An improvement described in U.S. Pat. No. 5,472,578 (de Nora) consisted in using grid-like bodies which could form a drained cathode surface and simultaneously restrain movement in the aluminium pool.
In. U.S. Pat. No. 5,362,366 (de Nora/Sekhar), a double-polar anode-cathode arrangement was disclosed wherein cathode bodies were suspended from the anodes permitting removal and re-immersion of the assembly during operation, such assembly also operating with a drained cathode.
U.S. Pat. No. 5,368,702 (de Nora) proposed a novel multimonopolar cell having upwardly extending cathodes facing and surrounded by or in-between anodes having a relatively large inwardly-facing active anode surface area. In some embodiments, electrolyte circulation was achieved using a tubular anode with suitable openings.
Of course, the active surface of the cathode and of the anode should be at a slope to facilitate the escape of the bubbles of the released gas. Moreover, to have a cathode at a slope and obtain an efficient operation of the cell would be possible only if the surface of the cathode were aluminium-wettable so that the production of aluminium ions would take place on a film of aluminium.
Only recently has it become possible to coat carbon cathodes with a slurry which adheres to the carbon and becomes aluminium-wettable and very hard when the temperature reaches 700-800° C. or even 950-1000° C., as disclosed in U.S. Pat. No. 5,316,718 (Sekhar/de Nora) and U.S. Pat. No. 5,651,874 (de Nora/Sekar). These patents proposed coating components with a slurry-applied coating of refractory boride, which proved excellent for cathode applications. These publications included a number of novel drained cathode configurations, for example including designs where a cathode body with an inclined upper drained cathode surface is placed on or secured to the cell bottom. Further design modifications in the cell construction could lead to obtaining more of the potential advantages of these coatings.

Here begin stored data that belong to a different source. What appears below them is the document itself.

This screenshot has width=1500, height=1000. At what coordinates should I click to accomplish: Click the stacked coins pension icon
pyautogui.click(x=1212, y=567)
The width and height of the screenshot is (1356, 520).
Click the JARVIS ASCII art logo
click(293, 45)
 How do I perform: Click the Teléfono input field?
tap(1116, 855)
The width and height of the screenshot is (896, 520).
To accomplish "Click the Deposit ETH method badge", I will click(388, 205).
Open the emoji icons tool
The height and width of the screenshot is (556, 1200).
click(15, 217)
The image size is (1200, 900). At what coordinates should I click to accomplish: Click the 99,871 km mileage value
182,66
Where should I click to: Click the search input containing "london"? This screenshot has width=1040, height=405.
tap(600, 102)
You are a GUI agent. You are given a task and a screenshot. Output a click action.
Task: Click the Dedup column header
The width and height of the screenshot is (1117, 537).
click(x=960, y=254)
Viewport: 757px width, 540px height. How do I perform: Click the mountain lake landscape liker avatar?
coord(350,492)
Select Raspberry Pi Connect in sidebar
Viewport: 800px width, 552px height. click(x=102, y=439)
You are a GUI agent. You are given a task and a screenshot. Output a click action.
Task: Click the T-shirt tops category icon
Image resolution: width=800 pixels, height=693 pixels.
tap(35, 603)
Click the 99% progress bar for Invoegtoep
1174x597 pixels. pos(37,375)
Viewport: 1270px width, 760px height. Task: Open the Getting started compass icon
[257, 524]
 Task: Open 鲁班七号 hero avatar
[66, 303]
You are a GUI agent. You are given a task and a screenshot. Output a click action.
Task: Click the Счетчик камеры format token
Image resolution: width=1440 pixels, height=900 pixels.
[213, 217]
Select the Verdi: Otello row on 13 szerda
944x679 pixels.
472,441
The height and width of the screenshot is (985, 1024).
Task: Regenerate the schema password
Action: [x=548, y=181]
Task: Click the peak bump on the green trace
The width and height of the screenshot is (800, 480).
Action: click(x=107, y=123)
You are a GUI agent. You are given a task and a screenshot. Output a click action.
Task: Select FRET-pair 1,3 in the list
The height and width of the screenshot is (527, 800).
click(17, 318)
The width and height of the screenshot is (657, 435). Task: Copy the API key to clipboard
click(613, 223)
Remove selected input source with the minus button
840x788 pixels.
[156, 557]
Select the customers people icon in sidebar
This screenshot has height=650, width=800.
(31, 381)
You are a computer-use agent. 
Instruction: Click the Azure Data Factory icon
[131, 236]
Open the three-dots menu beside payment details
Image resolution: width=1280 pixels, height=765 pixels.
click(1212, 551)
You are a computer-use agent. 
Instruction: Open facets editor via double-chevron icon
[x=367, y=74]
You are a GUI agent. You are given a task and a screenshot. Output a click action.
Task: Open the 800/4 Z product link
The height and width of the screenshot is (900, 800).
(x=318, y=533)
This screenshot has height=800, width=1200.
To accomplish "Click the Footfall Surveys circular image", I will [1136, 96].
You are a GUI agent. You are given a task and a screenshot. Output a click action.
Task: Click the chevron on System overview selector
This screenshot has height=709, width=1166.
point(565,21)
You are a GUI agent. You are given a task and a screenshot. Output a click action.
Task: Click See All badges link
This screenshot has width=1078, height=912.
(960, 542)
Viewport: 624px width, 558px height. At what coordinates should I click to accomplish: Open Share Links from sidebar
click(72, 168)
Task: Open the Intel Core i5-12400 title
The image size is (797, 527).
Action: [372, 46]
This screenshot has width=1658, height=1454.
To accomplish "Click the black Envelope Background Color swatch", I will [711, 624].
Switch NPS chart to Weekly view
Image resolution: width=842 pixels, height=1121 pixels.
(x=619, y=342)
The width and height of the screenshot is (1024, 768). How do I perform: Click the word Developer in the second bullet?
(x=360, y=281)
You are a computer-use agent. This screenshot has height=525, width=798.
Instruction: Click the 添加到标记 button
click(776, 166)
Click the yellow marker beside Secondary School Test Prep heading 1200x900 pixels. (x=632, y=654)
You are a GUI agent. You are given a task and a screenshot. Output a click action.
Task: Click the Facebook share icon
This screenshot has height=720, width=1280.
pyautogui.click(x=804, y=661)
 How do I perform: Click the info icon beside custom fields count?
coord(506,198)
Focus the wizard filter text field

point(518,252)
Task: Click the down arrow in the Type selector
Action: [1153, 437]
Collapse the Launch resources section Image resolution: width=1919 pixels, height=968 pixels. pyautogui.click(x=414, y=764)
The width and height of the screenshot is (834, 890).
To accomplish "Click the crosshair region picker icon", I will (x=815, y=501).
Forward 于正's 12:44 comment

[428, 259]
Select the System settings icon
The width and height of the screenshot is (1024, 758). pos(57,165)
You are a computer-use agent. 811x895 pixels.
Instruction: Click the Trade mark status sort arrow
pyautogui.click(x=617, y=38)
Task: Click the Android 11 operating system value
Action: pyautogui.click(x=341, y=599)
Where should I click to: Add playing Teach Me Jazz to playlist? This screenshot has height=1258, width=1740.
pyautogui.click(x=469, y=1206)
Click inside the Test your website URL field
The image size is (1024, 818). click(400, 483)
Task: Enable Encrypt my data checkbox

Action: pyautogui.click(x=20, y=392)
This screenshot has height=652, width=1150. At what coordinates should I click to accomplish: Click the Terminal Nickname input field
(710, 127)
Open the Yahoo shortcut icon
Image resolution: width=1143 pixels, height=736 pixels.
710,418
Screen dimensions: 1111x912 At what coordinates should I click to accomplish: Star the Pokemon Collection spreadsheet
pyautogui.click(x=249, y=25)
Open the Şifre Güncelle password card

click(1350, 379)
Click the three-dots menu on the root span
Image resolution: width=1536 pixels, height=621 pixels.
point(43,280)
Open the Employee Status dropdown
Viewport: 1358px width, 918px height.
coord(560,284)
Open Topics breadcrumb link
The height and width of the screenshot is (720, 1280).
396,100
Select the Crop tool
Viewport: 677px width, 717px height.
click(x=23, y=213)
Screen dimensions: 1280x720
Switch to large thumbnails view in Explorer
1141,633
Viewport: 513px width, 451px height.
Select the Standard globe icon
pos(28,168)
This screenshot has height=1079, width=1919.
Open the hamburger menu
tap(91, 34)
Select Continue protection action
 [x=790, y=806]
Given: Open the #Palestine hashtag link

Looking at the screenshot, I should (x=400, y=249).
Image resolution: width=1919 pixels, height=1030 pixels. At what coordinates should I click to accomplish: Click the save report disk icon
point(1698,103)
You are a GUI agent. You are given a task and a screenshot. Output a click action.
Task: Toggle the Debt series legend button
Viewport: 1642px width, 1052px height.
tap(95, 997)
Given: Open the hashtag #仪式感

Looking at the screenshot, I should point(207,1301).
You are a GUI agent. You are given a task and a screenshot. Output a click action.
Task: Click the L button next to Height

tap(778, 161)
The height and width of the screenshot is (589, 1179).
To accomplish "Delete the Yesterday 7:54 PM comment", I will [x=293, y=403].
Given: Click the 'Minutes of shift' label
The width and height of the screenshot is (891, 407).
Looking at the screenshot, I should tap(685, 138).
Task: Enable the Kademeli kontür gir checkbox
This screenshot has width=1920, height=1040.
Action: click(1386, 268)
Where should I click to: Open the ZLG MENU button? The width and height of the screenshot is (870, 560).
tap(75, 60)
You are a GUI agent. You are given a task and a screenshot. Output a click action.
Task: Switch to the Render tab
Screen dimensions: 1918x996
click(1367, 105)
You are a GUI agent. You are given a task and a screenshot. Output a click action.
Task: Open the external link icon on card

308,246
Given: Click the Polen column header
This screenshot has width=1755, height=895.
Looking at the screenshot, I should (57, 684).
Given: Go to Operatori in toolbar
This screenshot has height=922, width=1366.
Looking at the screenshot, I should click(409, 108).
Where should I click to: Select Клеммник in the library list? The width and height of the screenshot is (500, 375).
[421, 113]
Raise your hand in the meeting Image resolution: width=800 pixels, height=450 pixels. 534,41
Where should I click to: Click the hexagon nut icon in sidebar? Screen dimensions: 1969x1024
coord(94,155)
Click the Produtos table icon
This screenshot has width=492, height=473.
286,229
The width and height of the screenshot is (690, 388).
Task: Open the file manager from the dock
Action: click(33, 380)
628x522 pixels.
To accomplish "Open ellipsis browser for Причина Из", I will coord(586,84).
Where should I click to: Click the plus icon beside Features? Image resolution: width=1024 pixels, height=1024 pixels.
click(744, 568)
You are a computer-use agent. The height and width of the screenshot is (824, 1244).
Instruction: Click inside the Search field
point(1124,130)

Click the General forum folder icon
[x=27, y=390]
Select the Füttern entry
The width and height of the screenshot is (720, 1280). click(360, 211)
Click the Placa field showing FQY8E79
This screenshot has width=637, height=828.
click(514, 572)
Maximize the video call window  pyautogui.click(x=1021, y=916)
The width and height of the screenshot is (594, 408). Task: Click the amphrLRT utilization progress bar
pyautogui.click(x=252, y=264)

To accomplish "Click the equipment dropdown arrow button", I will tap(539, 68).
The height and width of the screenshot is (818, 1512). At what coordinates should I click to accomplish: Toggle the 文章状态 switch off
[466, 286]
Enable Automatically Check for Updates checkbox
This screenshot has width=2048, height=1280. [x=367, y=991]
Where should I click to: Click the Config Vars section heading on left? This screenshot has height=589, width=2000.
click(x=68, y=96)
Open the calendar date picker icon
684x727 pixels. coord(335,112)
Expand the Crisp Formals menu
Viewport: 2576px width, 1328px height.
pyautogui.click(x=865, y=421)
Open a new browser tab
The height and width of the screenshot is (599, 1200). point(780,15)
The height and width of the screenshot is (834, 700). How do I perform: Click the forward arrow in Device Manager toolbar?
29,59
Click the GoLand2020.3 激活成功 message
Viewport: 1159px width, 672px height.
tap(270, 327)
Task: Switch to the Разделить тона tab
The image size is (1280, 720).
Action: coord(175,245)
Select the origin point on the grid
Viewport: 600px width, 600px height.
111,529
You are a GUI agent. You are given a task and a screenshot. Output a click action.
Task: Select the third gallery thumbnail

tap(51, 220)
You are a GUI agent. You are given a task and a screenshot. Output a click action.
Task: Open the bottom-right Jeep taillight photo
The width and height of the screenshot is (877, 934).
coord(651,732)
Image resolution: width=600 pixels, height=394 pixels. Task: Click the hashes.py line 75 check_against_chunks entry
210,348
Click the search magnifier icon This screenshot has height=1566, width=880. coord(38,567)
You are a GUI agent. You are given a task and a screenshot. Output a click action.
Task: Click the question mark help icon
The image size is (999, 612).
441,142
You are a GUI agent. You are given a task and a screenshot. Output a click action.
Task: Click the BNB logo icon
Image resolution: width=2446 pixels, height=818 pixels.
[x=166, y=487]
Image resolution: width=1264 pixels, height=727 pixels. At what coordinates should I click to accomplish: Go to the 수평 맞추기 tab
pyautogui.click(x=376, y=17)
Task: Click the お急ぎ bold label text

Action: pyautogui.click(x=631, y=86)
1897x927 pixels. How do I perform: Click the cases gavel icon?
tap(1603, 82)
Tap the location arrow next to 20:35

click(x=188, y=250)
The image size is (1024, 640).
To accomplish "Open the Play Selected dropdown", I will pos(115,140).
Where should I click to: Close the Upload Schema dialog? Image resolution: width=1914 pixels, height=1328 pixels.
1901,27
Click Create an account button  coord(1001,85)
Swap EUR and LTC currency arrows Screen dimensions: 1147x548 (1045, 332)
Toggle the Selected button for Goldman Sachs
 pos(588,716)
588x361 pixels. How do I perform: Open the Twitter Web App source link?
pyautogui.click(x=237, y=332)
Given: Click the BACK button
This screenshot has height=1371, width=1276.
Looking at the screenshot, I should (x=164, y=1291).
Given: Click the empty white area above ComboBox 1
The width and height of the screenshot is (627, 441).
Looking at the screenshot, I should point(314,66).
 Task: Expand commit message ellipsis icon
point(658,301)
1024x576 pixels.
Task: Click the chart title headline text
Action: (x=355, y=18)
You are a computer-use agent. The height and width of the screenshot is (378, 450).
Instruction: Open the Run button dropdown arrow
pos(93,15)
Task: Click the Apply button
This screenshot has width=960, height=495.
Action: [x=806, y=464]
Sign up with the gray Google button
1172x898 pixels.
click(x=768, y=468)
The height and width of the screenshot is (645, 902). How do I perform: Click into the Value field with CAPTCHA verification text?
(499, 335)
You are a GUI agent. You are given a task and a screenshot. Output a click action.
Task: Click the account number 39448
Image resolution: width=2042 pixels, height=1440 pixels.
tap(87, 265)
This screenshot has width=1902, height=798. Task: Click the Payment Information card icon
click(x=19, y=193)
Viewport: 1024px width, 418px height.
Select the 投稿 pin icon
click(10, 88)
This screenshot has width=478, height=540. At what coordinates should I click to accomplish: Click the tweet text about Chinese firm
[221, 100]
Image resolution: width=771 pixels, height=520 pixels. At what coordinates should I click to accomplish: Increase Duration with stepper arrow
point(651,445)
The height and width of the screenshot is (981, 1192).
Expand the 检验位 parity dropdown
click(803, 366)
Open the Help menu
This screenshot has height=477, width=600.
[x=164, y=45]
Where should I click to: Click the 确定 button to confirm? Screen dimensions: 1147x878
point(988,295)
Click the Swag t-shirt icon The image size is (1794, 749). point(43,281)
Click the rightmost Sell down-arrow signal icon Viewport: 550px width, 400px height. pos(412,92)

European Patent Application No. 0 393 816 (Stedman) describes another design for a drained cathode cell intended to improve the bubble evacuation. However, the manufacture of the electrodes is difficult since their active surfaces slope along two orthogonal directions of the cell at the same time. Additionally, such a drained cathode configuration cannot ensure optimal distribution of the dissolved alumina.
U.S. Pat. No. 5,683,559 (de Nora) proposed a new cathode design for a drained cathode, where grooves or recesses were incorporated in the surface of blocks forming the cathode surface in order to channel the drained product aluminium. A specific embodiment provides an enhanced anode and drained cathode geometry where aluminium is produced between V-shaped anodes and cathodes and collected in recessed grooves. The V-shaped geometry of the anodes enables on the one hand a good bubble evacuation from underneath the anodes as described in the prior art, and on the other hand it enables the drainage of produced aluminium from cathode surfaces into recessed grooves located at the bottom of the V-shapes.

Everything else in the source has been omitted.